Thomas reportedly thought the animal was unusual so he removed it from the water using a net. With the help of his father, Saxon sent the jellyfish to the museum.

"It's a really, really little guy, cute as can be," Queensland Museum jellyfish expert Dr Lisa-Ann Gershwin said on Thursday.

Despite concerns associated with its deadly cousin, C. saxoni is reportedly not as lethal since the kind of sting that it could generate would most likely be very mild due to its relatively small size.

"I don't think we have any reason to believe that it's lethal. We haven't done the testing to know for sure.

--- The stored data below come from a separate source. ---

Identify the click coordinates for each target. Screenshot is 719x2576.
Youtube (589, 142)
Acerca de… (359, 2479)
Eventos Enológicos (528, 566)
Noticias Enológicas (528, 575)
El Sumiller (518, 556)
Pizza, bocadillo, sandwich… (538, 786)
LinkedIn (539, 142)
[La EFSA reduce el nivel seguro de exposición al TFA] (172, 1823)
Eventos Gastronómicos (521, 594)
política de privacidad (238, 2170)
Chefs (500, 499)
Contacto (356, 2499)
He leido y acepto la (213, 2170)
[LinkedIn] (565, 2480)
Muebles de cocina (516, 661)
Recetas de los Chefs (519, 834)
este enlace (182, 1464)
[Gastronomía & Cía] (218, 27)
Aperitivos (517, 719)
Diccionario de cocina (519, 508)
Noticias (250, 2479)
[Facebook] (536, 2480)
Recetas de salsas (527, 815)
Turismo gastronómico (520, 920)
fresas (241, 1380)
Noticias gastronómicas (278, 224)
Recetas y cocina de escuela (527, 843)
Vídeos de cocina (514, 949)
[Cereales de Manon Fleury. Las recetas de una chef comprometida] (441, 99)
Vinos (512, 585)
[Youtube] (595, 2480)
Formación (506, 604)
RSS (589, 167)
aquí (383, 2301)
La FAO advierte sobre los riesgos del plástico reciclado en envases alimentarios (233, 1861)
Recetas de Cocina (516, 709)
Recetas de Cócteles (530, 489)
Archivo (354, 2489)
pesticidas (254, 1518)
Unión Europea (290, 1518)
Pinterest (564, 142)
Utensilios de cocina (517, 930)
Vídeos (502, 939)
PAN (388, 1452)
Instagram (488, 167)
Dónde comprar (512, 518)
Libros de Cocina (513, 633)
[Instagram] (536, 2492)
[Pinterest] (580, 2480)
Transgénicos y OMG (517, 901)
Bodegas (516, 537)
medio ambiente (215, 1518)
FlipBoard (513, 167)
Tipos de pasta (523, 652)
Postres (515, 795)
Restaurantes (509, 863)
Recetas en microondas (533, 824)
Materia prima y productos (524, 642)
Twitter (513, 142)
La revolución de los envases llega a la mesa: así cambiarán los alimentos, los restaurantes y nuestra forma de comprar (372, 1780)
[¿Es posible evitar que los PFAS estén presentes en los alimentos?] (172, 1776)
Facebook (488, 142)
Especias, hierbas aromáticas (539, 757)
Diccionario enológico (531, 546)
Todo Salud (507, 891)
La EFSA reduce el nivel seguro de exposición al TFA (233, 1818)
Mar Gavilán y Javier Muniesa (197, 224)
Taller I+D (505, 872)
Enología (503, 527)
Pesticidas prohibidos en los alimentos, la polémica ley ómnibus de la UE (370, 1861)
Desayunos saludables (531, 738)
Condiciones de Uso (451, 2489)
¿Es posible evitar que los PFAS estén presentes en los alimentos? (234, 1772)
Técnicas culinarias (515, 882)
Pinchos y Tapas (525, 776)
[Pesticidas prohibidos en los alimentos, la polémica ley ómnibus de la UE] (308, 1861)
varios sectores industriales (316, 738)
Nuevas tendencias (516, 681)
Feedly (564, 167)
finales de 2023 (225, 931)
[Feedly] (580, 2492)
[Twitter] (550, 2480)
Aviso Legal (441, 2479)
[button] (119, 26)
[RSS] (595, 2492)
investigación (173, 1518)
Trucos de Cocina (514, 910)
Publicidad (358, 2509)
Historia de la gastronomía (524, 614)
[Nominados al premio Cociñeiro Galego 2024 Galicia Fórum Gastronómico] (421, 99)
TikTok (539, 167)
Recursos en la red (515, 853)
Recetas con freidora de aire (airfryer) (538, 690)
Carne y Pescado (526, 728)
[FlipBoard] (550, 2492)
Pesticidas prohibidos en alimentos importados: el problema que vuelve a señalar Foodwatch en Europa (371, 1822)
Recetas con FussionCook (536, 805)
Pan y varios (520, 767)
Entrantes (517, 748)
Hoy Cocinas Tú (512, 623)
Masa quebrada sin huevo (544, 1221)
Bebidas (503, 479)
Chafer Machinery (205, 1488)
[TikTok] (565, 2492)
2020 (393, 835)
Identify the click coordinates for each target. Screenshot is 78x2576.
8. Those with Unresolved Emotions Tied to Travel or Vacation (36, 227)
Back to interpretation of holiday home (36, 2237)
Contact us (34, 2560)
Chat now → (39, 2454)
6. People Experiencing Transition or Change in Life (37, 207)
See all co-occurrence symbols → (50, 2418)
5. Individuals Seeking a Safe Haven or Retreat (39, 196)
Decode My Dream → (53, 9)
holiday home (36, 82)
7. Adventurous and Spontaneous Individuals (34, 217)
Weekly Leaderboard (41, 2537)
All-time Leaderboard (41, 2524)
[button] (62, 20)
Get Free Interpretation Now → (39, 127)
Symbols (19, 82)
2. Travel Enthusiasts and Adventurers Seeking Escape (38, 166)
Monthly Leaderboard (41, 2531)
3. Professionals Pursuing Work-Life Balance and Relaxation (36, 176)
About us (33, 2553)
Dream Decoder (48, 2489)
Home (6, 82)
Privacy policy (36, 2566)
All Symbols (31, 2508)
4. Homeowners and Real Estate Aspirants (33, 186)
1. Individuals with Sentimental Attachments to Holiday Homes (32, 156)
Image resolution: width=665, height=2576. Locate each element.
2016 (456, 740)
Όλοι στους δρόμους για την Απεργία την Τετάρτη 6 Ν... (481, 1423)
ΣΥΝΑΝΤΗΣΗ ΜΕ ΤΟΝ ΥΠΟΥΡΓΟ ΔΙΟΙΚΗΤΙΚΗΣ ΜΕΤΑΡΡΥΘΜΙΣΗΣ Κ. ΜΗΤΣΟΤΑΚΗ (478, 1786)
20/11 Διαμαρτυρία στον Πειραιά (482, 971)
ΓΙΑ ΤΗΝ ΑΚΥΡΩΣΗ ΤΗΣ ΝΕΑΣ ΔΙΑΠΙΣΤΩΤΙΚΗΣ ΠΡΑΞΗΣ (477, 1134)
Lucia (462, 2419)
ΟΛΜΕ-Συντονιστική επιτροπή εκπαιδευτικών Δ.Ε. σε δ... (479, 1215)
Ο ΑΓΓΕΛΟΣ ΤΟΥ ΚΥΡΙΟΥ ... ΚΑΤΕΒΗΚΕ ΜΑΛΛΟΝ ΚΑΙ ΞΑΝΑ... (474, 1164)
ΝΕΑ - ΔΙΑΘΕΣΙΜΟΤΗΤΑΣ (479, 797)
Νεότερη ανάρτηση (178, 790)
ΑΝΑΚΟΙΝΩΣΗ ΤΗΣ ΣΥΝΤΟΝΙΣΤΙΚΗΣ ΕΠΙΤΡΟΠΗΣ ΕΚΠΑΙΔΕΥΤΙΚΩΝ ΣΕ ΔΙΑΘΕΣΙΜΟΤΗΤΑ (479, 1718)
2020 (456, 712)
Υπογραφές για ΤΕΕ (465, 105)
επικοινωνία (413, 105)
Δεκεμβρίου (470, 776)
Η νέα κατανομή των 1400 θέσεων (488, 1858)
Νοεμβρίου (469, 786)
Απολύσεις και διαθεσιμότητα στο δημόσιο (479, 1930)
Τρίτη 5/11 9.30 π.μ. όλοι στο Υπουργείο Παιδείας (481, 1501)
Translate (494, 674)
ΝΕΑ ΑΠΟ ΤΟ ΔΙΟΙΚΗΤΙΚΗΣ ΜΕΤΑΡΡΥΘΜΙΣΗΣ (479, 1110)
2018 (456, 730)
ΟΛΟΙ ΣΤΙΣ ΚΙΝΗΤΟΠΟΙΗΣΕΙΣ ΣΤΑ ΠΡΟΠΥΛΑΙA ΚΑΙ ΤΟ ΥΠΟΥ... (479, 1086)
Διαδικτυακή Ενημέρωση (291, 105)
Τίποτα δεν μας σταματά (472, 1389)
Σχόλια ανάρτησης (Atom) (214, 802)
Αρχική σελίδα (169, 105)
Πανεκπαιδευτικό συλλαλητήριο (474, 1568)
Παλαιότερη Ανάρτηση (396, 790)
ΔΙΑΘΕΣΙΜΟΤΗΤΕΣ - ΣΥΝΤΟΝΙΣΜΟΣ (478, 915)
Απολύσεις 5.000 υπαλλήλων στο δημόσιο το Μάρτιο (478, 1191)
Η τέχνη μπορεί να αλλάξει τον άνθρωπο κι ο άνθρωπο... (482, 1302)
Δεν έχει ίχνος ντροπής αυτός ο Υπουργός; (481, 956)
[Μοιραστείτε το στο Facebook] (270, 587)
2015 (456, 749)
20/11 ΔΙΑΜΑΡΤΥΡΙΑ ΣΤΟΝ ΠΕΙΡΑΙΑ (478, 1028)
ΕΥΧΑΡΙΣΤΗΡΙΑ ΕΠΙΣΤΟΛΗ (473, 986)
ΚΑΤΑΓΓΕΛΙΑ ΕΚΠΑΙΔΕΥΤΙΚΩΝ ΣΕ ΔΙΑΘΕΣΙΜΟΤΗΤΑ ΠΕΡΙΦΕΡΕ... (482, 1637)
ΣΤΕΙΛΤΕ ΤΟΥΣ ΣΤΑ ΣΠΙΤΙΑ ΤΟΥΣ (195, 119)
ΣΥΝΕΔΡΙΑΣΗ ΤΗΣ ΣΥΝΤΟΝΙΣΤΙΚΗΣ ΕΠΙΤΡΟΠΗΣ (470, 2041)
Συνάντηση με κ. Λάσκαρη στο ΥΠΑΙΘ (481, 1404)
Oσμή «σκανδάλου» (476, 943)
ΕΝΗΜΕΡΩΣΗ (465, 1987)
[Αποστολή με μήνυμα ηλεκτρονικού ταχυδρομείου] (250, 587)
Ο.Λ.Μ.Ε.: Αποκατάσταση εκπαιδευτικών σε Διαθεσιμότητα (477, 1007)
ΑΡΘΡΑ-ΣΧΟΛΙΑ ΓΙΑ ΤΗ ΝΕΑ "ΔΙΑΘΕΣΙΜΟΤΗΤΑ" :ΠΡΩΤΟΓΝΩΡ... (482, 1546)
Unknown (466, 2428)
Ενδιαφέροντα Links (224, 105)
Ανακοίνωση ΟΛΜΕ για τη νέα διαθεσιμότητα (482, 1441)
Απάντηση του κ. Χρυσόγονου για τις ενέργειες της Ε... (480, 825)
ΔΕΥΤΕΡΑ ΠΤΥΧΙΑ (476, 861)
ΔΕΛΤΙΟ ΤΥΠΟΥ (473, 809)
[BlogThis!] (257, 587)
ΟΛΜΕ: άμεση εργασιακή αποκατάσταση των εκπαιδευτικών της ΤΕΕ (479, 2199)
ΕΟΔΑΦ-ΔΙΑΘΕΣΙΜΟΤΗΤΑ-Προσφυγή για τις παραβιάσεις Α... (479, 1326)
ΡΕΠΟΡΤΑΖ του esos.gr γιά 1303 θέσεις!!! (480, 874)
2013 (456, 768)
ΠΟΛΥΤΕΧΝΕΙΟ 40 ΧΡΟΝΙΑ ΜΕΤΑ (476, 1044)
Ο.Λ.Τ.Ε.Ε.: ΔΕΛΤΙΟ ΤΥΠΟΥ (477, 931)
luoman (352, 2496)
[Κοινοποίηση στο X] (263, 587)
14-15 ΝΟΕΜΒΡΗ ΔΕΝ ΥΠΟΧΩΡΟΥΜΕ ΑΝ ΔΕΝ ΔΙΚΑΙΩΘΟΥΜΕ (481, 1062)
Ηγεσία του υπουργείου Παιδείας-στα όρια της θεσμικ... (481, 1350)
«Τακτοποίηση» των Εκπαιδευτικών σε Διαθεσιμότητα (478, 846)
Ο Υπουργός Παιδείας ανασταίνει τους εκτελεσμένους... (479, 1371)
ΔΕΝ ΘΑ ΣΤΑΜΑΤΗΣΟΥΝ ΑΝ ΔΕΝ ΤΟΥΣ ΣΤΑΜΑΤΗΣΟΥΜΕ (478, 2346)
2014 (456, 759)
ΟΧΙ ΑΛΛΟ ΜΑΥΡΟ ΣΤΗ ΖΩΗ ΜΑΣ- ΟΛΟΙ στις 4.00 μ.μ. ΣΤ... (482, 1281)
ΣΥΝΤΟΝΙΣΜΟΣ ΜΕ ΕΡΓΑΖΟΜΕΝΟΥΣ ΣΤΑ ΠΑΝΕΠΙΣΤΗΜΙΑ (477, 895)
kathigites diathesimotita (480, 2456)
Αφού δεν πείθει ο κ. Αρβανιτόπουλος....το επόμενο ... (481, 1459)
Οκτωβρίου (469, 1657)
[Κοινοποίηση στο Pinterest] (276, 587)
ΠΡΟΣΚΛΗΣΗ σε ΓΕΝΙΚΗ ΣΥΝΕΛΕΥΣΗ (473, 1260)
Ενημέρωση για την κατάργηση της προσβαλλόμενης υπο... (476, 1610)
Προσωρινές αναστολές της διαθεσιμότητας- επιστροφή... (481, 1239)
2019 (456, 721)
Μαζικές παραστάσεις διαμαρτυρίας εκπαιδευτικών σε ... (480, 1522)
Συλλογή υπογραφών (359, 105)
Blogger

It's so small, and the type of sting that it would be able to give would be very minor," said Gershwin.

"I mean it probably hurts, but that's about it," she added.

"We don't think this one is deadly because no one has ever turned up dying from it, and it's rare," Ekins also said. "But that doesn't mean it won't give someone a very nasty shock."

Gershwin however, cautioned that the discovery of C. saxoni could mean that bigger and potentially deadly box jellyfish usually found in northern Australia waters are on the rise, as per China.org.cn.

"The ecology of this species appears to be similar to the deadly box jellyfish," she warned. "If the pygmy box jellyfish can survive and thrive at the Gold Coast and Sunshine Coast in the canals, I think this really give us probably a good hint that so can the deadly one."

Nonetheless, Gershwin is thankful that Saxon was able to discover the new box jellyfish species, Abc.net.au reported.

"I'm really grateful to Saxon for having been so observant and so persistent about getting this species brought to scientific attention," she said."It's absolutely exciting to have a new species ... and it was found by a young boy who was super keen, super observant and super enthusiastic.

Normally found in waters about 1,400 km away, the lethal box jellyfish are usually sighted between the months of November and May.